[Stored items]
⟨
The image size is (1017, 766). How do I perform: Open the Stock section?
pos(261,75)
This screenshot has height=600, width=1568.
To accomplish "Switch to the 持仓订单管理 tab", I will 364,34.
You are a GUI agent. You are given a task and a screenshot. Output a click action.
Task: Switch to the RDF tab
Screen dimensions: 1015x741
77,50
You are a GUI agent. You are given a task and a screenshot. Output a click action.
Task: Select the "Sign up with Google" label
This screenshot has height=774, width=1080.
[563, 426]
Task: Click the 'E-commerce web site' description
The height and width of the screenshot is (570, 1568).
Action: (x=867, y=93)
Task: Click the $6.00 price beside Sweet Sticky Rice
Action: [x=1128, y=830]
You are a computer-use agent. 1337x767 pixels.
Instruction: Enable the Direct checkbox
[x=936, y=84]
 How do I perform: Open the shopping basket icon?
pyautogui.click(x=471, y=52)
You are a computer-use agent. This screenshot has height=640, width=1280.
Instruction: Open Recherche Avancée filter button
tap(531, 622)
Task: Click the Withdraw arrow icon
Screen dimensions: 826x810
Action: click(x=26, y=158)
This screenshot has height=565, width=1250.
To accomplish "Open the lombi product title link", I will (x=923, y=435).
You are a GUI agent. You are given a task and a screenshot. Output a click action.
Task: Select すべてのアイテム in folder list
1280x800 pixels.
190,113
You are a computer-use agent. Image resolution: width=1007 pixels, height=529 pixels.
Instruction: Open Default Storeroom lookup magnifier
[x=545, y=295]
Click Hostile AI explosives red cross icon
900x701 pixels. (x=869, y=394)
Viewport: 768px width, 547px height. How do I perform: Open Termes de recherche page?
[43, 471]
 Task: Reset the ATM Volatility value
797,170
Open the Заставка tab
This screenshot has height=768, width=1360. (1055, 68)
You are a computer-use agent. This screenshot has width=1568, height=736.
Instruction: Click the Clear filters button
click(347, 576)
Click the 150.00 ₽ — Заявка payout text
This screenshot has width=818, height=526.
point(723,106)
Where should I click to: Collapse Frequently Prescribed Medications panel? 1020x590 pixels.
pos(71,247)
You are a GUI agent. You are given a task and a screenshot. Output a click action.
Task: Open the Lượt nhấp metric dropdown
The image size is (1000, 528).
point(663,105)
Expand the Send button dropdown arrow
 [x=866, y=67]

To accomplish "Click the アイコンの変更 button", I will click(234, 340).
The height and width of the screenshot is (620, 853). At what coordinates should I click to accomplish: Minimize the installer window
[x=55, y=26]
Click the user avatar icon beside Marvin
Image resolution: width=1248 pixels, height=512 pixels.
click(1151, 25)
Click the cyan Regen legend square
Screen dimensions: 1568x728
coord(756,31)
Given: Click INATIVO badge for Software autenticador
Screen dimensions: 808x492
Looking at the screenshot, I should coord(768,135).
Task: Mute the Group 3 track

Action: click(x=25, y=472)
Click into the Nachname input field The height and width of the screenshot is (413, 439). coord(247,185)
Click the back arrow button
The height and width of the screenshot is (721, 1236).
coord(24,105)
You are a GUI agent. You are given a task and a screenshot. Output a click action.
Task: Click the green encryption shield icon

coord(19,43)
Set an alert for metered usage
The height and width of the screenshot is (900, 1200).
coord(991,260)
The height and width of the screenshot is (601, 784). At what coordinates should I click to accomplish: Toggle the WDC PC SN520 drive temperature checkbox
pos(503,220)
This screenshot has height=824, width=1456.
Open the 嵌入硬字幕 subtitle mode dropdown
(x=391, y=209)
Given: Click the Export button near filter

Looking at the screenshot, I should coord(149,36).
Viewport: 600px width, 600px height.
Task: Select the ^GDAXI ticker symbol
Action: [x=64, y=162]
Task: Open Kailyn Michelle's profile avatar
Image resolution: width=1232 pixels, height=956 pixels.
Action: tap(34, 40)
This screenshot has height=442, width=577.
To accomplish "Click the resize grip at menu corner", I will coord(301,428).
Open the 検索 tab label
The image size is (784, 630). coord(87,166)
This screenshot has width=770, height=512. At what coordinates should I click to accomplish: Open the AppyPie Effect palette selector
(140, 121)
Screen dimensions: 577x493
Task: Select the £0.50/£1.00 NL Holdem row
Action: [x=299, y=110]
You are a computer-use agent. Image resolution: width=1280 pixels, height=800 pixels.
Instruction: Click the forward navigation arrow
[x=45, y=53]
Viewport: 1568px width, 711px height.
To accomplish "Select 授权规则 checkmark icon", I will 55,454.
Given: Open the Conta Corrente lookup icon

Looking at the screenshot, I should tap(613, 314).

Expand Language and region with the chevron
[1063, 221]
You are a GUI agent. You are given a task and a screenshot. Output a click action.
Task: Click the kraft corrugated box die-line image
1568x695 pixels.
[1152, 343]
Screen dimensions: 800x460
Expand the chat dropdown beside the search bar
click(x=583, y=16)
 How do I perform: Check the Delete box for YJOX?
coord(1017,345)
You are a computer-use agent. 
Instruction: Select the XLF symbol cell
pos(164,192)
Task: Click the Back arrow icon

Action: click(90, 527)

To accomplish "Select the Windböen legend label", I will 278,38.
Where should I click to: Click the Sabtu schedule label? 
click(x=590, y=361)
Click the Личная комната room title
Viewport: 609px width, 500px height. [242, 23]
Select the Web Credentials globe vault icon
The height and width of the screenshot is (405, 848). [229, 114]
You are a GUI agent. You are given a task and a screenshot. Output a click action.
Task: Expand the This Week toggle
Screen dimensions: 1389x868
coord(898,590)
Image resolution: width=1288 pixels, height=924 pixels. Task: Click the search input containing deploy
⟩
§ **Exercise objective**
Nothing is to be altered; retype each entry exactly.

§ **Exercise result**
The image size is (1017, 766). How do I perform: Open the Stock section?
pos(261,75)
This screenshot has height=600, width=1568.
To accomplish "Switch to the 持仓订单管理 tab", I will 364,34.
You are a GUI agent. You are given a task and a screenshot. Output a click action.
Task: Switch to the RDF tab
Screen dimensions: 1015x741
77,50
You are a GUI agent. You are given a task and a screenshot. Output a click action.
Task: Select the "Sign up with Google" label
This screenshot has height=774, width=1080.
[563, 426]
Task: Click the 'E-commerce web site' description
The height and width of the screenshot is (570, 1568).
Action: (x=867, y=93)
Task: Click the $6.00 price beside Sweet Sticky Rice
Action: [x=1128, y=830]
You are a computer-use agent. 1337x767 pixels.
Instruction: Enable the Direct checkbox
[x=936, y=84]
 How do I perform: Open the shopping basket icon?
pyautogui.click(x=471, y=52)
You are a computer-use agent. This screenshot has height=640, width=1280.
Instruction: Open Recherche Avancée filter button
tap(531, 622)
Task: Click the Withdraw arrow icon
Screen dimensions: 826x810
Action: click(x=26, y=158)
This screenshot has height=565, width=1250.
To accomplish "Open the lombi product title link", I will (x=923, y=435).
You are a GUI agent. You are given a task and a screenshot. Output a click action.
Task: Select すべてのアイテム in folder list
1280x800 pixels.
190,113
You are a computer-use agent. Image resolution: width=1007 pixels, height=529 pixels.
Instruction: Open Default Storeroom lookup magnifier
[x=545, y=295]
Click Hostile AI explosives red cross icon
900x701 pixels. (x=869, y=394)
Viewport: 768px width, 547px height. How do I perform: Open Termes de recherche page?
[43, 471]
 Task: Reset the ATM Volatility value
797,170
Open the Заставка tab
This screenshot has height=768, width=1360. (1055, 68)
You are a computer-use agent. This screenshot has width=1568, height=736.
Instruction: Click the Clear filters button
click(347, 576)
Click the 150.00 ₽ — Заявка payout text
This screenshot has width=818, height=526.
point(723,106)
Where should I click to: Collapse Frequently Prescribed Medications panel? 1020x590 pixels.
pos(71,247)
You are a GUI agent. You are given a task and a screenshot. Output a click action.
Task: Open the Lượt nhấp metric dropdown
The image size is (1000, 528).
point(663,105)
Expand the Send button dropdown arrow
 [x=866, y=67]

To accomplish "Click the アイコンの変更 button", I will click(234, 340).
The height and width of the screenshot is (620, 853). At what coordinates should I click to accomplish: Minimize the installer window
[x=55, y=26]
Click the user avatar icon beside Marvin
Image resolution: width=1248 pixels, height=512 pixels.
click(1151, 25)
Click the cyan Regen legend square
Screen dimensions: 1568x728
coord(756,31)
Given: Click INATIVO badge for Software autenticador
Screen dimensions: 808x492
Looking at the screenshot, I should coord(768,135).
Task: Mute the Group 3 track

Action: click(x=25, y=472)
Click into the Nachname input field The height and width of the screenshot is (413, 439). coord(247,185)
Click the back arrow button
The height and width of the screenshot is (721, 1236).
coord(24,105)
You are a GUI agent. You are given a task and a screenshot. Output a click action.
Task: Click the green encryption shield icon

coord(19,43)
Set an alert for metered usage
The height and width of the screenshot is (900, 1200).
coord(991,260)
The height and width of the screenshot is (601, 784). At what coordinates should I click to accomplish: Toggle the WDC PC SN520 drive temperature checkbox
pos(503,220)
This screenshot has height=824, width=1456.
Open the 嵌入硬字幕 subtitle mode dropdown
(x=391, y=209)
Given: Click the Export button near filter

Looking at the screenshot, I should coord(149,36).
Viewport: 600px width, 600px height.
Task: Select the ^GDAXI ticker symbol
Action: [x=64, y=162]
Task: Open Kailyn Michelle's profile avatar
Image resolution: width=1232 pixels, height=956 pixels.
Action: tap(34, 40)
This screenshot has height=442, width=577.
To accomplish "Click the resize grip at menu corner", I will coord(301,428).
Open the 検索 tab label
The image size is (784, 630). coord(87,166)
This screenshot has width=770, height=512. At what coordinates should I click to accomplish: Open the AppyPie Effect palette selector
(140, 121)
Screen dimensions: 577x493
Task: Select the £0.50/£1.00 NL Holdem row
Action: [x=299, y=110]
You are a computer-use agent. Image resolution: width=1280 pixels, height=800 pixels.
Instruction: Click the forward navigation arrow
[x=45, y=53]
Viewport: 1568px width, 711px height.
To accomplish "Select 授权规则 checkmark icon", I will 55,454.
Given: Open the Conta Corrente lookup icon

Looking at the screenshot, I should tap(613, 314).

Expand Language and region with the chevron
[1063, 221]
You are a GUI agent. You are given a task and a screenshot. Output a click action.
Task: Click the kraft corrugated box die-line image
1568x695 pixels.
[1152, 343]
Screen dimensions: 800x460
Expand the chat dropdown beside the search bar
click(x=583, y=16)
 How do I perform: Check the Delete box for YJOX?
coord(1017,345)
You are a computer-use agent. 
Instruction: Select the XLF symbol cell
pos(164,192)
Task: Click the Back arrow icon

Action: click(90, 527)

To accomplish "Select the Windböen legend label", I will 278,38.
Where should I click to: Click the Sabtu schedule label? 
click(x=590, y=361)
Click the Личная комната room title
Viewport: 609px width, 500px height. [242, 23]
Select the Web Credentials globe vault icon
The height and width of the screenshot is (405, 848). [229, 114]
You are a GUI agent. You are given a task and a screenshot. Output a click action.
Task: Expand the This Week toggle
Screen dimensions: 1389x868
coord(898,590)
Image resolution: width=1288 pixels, height=924 pixels. Task: Click the search input containing deploy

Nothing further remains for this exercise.